[Collected data]
####################

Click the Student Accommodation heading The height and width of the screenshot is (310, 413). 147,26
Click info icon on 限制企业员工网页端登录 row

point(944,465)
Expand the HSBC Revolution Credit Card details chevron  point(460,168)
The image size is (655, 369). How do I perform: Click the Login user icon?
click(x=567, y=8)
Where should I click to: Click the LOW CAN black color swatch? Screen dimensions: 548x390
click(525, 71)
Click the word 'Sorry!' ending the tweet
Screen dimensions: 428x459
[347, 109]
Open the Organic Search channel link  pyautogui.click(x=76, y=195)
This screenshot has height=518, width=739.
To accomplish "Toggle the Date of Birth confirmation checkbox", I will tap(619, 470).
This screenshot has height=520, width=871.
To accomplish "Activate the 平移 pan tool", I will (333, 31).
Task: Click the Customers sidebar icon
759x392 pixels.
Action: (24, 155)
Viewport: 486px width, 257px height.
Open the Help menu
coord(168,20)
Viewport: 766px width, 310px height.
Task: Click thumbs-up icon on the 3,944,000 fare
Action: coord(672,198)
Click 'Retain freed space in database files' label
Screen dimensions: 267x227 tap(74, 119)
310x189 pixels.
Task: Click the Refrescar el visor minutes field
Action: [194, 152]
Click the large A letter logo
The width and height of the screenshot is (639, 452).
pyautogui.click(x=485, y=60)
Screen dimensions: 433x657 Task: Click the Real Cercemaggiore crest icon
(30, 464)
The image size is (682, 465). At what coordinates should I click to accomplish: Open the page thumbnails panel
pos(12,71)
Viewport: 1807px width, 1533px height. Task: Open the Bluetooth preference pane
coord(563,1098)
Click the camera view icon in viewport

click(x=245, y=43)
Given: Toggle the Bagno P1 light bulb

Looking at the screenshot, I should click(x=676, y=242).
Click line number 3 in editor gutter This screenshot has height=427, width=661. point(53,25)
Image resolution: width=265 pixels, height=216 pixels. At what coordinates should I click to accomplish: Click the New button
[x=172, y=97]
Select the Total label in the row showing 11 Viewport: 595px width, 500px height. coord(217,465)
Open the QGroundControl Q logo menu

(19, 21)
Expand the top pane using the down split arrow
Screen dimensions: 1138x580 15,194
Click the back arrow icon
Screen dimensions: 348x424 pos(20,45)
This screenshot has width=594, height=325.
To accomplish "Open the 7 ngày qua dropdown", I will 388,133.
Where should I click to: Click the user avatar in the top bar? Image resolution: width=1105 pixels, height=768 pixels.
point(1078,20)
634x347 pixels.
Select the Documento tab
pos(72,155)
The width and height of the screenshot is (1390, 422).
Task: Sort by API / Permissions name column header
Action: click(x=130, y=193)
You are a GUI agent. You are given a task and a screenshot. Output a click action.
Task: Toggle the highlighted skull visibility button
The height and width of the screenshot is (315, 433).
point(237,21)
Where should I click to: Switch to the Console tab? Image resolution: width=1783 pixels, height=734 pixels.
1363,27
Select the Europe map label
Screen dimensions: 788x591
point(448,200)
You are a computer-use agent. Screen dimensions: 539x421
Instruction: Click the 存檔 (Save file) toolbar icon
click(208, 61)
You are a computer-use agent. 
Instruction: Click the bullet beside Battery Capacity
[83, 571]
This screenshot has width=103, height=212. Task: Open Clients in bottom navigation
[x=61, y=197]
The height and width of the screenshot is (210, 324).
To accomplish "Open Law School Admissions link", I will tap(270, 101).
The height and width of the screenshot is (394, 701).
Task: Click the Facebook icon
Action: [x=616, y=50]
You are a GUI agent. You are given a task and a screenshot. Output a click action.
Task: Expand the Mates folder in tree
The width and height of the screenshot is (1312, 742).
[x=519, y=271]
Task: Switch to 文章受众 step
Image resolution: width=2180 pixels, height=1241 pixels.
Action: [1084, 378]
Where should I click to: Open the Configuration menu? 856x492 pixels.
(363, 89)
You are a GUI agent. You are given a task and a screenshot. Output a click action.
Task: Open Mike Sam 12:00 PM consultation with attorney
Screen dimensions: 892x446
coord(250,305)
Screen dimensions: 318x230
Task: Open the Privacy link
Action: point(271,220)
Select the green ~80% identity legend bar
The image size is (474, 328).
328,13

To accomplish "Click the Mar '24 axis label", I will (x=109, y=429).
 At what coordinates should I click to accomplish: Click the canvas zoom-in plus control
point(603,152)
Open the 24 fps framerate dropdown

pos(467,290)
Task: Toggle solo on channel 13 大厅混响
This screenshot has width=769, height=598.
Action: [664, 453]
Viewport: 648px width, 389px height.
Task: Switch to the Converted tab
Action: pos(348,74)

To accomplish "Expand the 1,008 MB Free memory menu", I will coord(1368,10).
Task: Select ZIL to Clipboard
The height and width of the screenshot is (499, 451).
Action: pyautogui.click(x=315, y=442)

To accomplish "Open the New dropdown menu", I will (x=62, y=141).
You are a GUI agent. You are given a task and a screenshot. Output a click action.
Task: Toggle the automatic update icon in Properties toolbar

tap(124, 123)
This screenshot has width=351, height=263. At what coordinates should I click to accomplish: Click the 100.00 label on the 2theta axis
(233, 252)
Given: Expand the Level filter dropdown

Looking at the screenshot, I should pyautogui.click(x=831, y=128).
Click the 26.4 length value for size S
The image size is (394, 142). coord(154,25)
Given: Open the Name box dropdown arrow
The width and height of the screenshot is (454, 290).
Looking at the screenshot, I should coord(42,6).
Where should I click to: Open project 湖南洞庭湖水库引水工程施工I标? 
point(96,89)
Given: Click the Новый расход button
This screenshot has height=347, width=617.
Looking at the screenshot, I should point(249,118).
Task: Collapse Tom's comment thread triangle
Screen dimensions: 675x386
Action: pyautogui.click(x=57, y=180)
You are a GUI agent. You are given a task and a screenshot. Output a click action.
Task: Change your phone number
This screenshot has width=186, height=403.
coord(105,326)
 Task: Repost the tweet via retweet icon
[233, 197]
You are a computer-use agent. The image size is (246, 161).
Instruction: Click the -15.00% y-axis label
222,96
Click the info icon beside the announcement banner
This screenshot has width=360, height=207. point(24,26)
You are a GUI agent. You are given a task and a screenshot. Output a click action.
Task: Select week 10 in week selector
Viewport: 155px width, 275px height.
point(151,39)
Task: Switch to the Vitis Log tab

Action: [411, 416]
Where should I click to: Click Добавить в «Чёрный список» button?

####################

**Exercise brief**
Rewrite the records, changing "Where should I click to:" to "Which spot should I click to:" everywhere it appears and leaving everything else as it is.

**Answer to the exercise**
Click the Student Accommodation heading The height and width of the screenshot is (310, 413). 147,26
Click info icon on 限制企业员工网页端登录 row

point(944,465)
Expand the HSBC Revolution Credit Card details chevron  point(460,168)
The image size is (655, 369). How do I perform: Click the Login user icon?
click(x=567, y=8)
Which spot should I click to: Click the LOW CAN black color swatch? Screen dimensions: 548x390
click(525, 71)
Click the word 'Sorry!' ending the tweet
Screen dimensions: 428x459
[347, 109]
Open the Organic Search channel link  pyautogui.click(x=76, y=195)
This screenshot has height=518, width=739.
To accomplish "Toggle the Date of Birth confirmation checkbox", I will tap(619, 470).
This screenshot has height=520, width=871.
To accomplish "Activate the 平移 pan tool", I will (333, 31).
Task: Click the Customers sidebar icon
759x392 pixels.
Action: (24, 155)
Viewport: 486px width, 257px height.
Open the Help menu
coord(168,20)
Viewport: 766px width, 310px height.
Task: Click thumbs-up icon on the 3,944,000 fare
Action: coord(672,198)
Click 'Retain freed space in database files' label
Screen dimensions: 267x227 tap(74, 119)
310x189 pixels.
Task: Click the Refrescar el visor minutes field
Action: [194, 152]
Click the large A letter logo
The width and height of the screenshot is (639, 452).
pyautogui.click(x=485, y=60)
Screen dimensions: 433x657 Task: Click the Real Cercemaggiore crest icon
(30, 464)
The image size is (682, 465). At what coordinates should I click to accomplish: Open the page thumbnails panel
pos(12,71)
Viewport: 1807px width, 1533px height. Task: Open the Bluetooth preference pane
coord(563,1098)
Click the camera view icon in viewport

click(x=245, y=43)
Given: Toggle the Bagno P1 light bulb

Looking at the screenshot, I should click(x=676, y=242).
Click line number 3 in editor gutter This screenshot has height=427, width=661. point(53,25)
Image resolution: width=265 pixels, height=216 pixels. At what coordinates should I click to accomplish: Click the New button
[x=172, y=97]
Select the Total label in the row showing 11 Viewport: 595px width, 500px height. coord(217,465)
Open the QGroundControl Q logo menu

(19, 21)
Expand the top pane using the down split arrow
Screen dimensions: 1138x580 15,194
Click the back arrow icon
Screen dimensions: 348x424 pos(20,45)
This screenshot has width=594, height=325.
To accomplish "Open the 7 ngày qua dropdown", I will 388,133.
Which spot should I click to: Click the user avatar in the top bar? Image resolution: width=1105 pixels, height=768 pixels.
point(1078,20)
634x347 pixels.
Select the Documento tab
pos(72,155)
The width and height of the screenshot is (1390, 422).
Task: Sort by API / Permissions name column header
Action: click(x=130, y=193)
You are a GUI agent. You are given a task and a screenshot. Output a click action.
Task: Toggle the highlighted skull visibility button
The height and width of the screenshot is (315, 433).
point(237,21)
Which spot should I click to: Switch to the Console tab? Image resolution: width=1783 pixels, height=734 pixels.
1363,27
Select the Europe map label
Screen dimensions: 788x591
point(448,200)
You are a computer-use agent. Screen dimensions: 539x421
Instruction: Click the 存檔 (Save file) toolbar icon
click(208, 61)
You are a computer-use agent. 
Instruction: Click the bullet beside Battery Capacity
[83, 571]
This screenshot has width=103, height=212. Task: Open Clients in bottom navigation
[x=61, y=197]
The height and width of the screenshot is (210, 324).
To accomplish "Open Law School Admissions link", I will tap(270, 101).
The height and width of the screenshot is (394, 701).
Task: Click the Facebook icon
Action: [x=616, y=50]
You are a GUI agent. You are given a task and a screenshot. Output a click action.
Task: Expand the Mates folder in tree
The width and height of the screenshot is (1312, 742).
[x=519, y=271]
Task: Switch to 文章受众 step
Image resolution: width=2180 pixels, height=1241 pixels.
Action: [1084, 378]
Which spot should I click to: Open the Configuration menu? 856x492 pixels.
(363, 89)
You are a GUI agent. You are given a task and a screenshot. Output a click action.
Task: Open Mike Sam 12:00 PM consultation with attorney
Screen dimensions: 892x446
coord(250,305)
Screen dimensions: 318x230
Task: Open the Privacy link
Action: point(271,220)
Select the green ~80% identity legend bar
The image size is (474, 328).
328,13

To accomplish "Click the Mar '24 axis label", I will (x=109, y=429).
 At what coordinates should I click to accomplish: Click the canvas zoom-in plus control
point(603,152)
Open the 24 fps framerate dropdown

pos(467,290)
Task: Toggle solo on channel 13 大厅混响
This screenshot has width=769, height=598.
Action: [664, 453]
Viewport: 648px width, 389px height.
Task: Switch to the Converted tab
Action: pos(348,74)

To accomplish "Expand the 1,008 MB Free memory menu", I will coord(1368,10).
Task: Select ZIL to Clipboard
The height and width of the screenshot is (499, 451).
Action: pyautogui.click(x=315, y=442)

To accomplish "Open the New dropdown menu", I will (x=62, y=141).
You are a GUI agent. You are given a task and a screenshot. Output a click action.
Task: Toggle the automatic update icon in Properties toolbar

tap(124, 123)
This screenshot has width=351, height=263. At what coordinates should I click to accomplish: Click the 100.00 label on the 2theta axis
(233, 252)
Given: Expand the Level filter dropdown

Looking at the screenshot, I should pyautogui.click(x=831, y=128).
Click the 26.4 length value for size S
The image size is (394, 142). coord(154,25)
Given: Open the Name box dropdown arrow
The width and height of the screenshot is (454, 290).
Looking at the screenshot, I should coord(42,6).
Which spot should I click to: Open project 湖南洞庭湖水库引水工程施工I标? 
point(96,89)
Given: Click the Новый расход button
This screenshot has height=347, width=617.
Looking at the screenshot, I should point(249,118).
Task: Collapse Tom's comment thread triangle
Screen dimensions: 675x386
Action: pyautogui.click(x=57, y=180)
You are a GUI agent. You are given a task and a screenshot. Output a click action.
Task: Change your phone number
This screenshot has width=186, height=403.
coord(105,326)
 Task: Repost the tweet via retweet icon
[233, 197]
You are a computer-use agent. The image size is (246, 161).
Instruction: Click the -15.00% y-axis label
222,96
Click the info icon beside the announcement banner
This screenshot has width=360, height=207. point(24,26)
You are a GUI agent. You are given a task and a screenshot. Output a click action.
Task: Select week 10 in week selector
Viewport: 155px width, 275px height.
point(151,39)
Task: Switch to the Vitis Log tab

Action: [411, 416]
Which spot should I click to: Click Добавить в «Чёрный список» button?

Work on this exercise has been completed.